- 150g wholegrain couscous
- 1 onion
- 1 green pepper
- 2 garlic cloves
- 1 chilli
- 2 tomatoes
- 300g diced rump steak
- 1 tsp ground cumin
- 1 tsp coriander seeds
- 1 lemon
- 300ml +150ml boiling water
- 1 tbsp olive oil
- Sea salt
- Freshly gorund pepper
Pour the couscous into a bowl and cover with 300ml boiling water. Cover the bowl with a large plate or cling film and set aside for 20 mins.
Slice the onion and green pepper into strips. Peel and finely chop the garlic and chilli (flicking out the seeds for less heat). Dice the tomatoes.
Heat a large frying pan until smoking hot and add 1 tbsp olive oil. Season the rump steak well with salt and pepper and add to the pan. Fry for 3-4 mins in total, turning occasionally, until slightly browned on all sides. Transfer the steak to a plate. Set aside.

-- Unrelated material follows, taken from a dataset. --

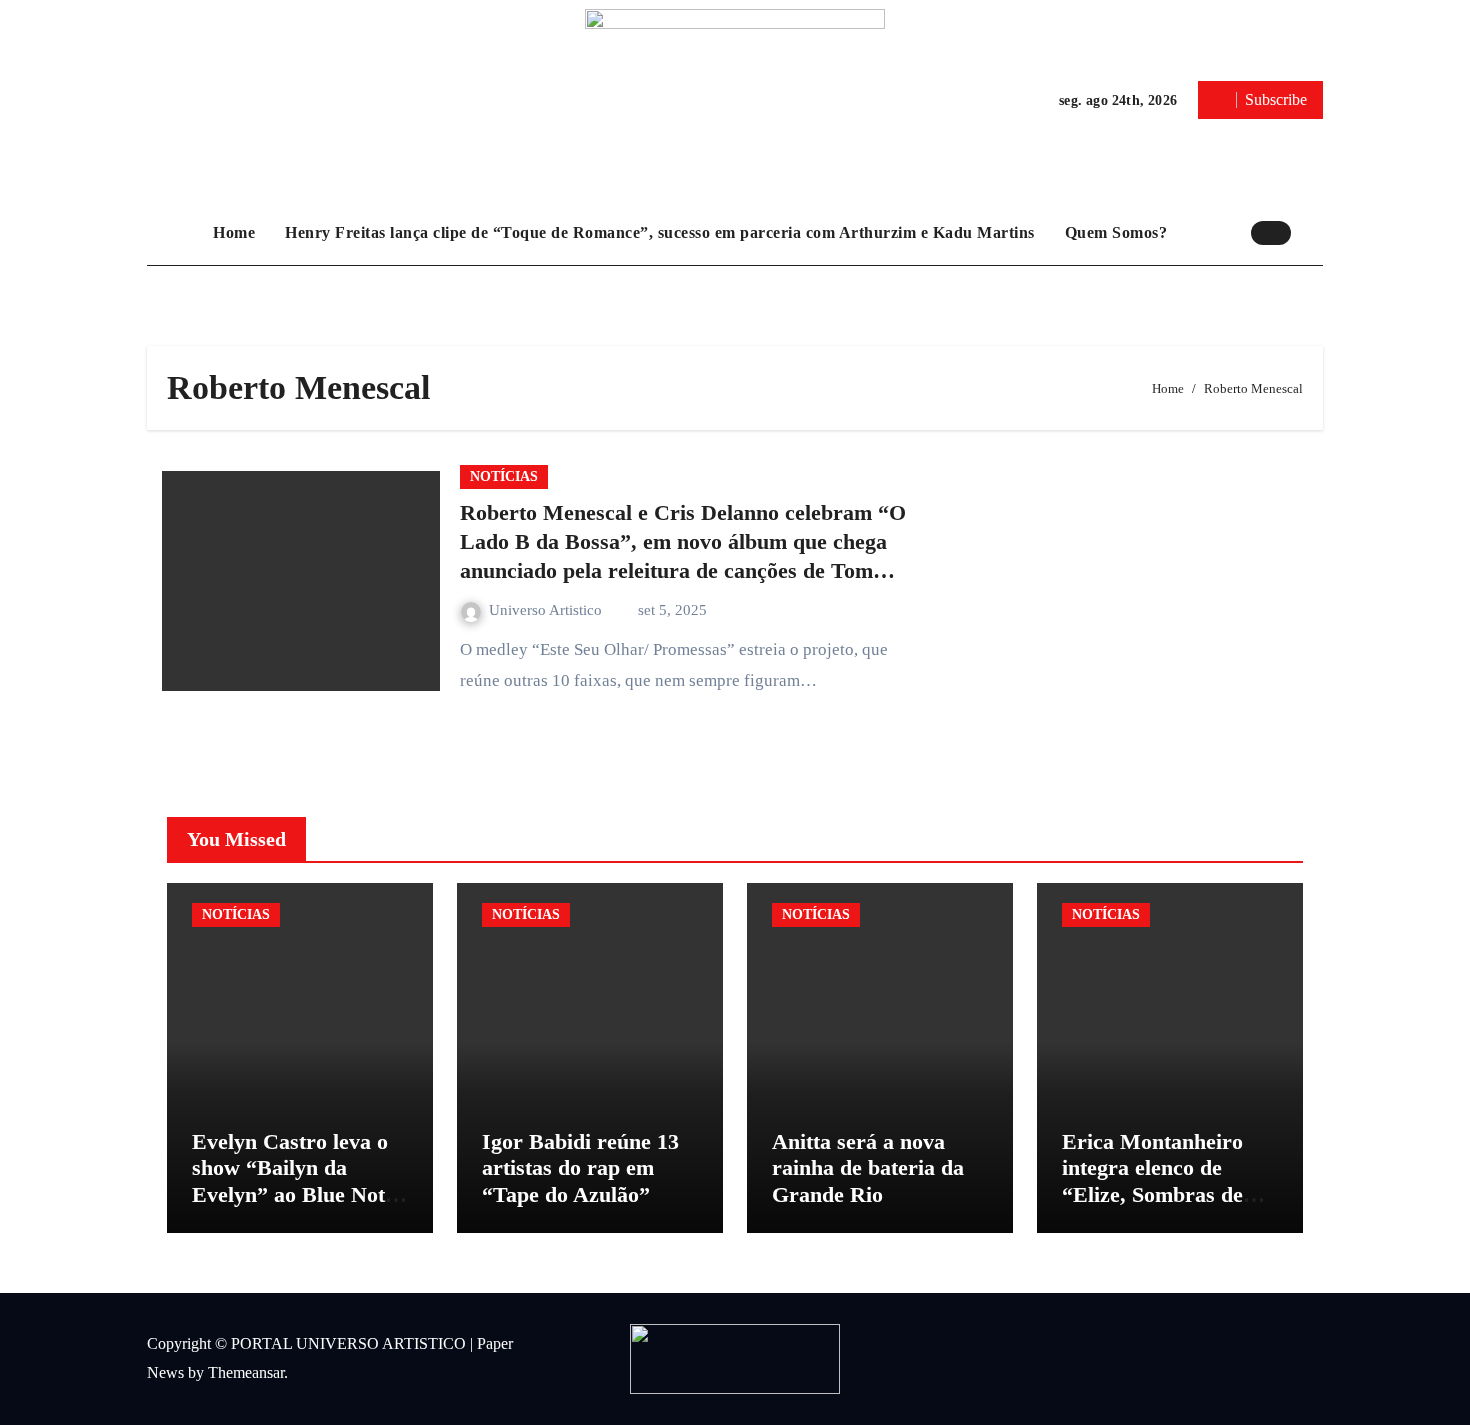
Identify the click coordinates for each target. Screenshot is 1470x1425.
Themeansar (246, 1372)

Slide the onions, pepper, garlic, chilli and 1 tsp each cumin and coriander seeds into the empty steak pan and turn the heat down slightly. Soften for 3-4 mins, stirring occasionally.
Add the tomatoes and 150ml boiling water to the pan. Stir in the steak. Bring to the boil, then cover and simmer for 15 mins.
Squeeze in the juice from half the lemon. Give everything in a pan a stir. The veg should be tender and the steak cooked through.
Slice the rest of the lemon up into wedges. Use a fork to fluff up the couscous. Serve the steak and vegetables on a bed of couscous, with the lemon wedges on the side.
The world is your spicester
Cumin and coriander are the staple spices for Latin American, North African and South Asian cuisines. Use your leftover spices in anything from fajitas to tagines to curries.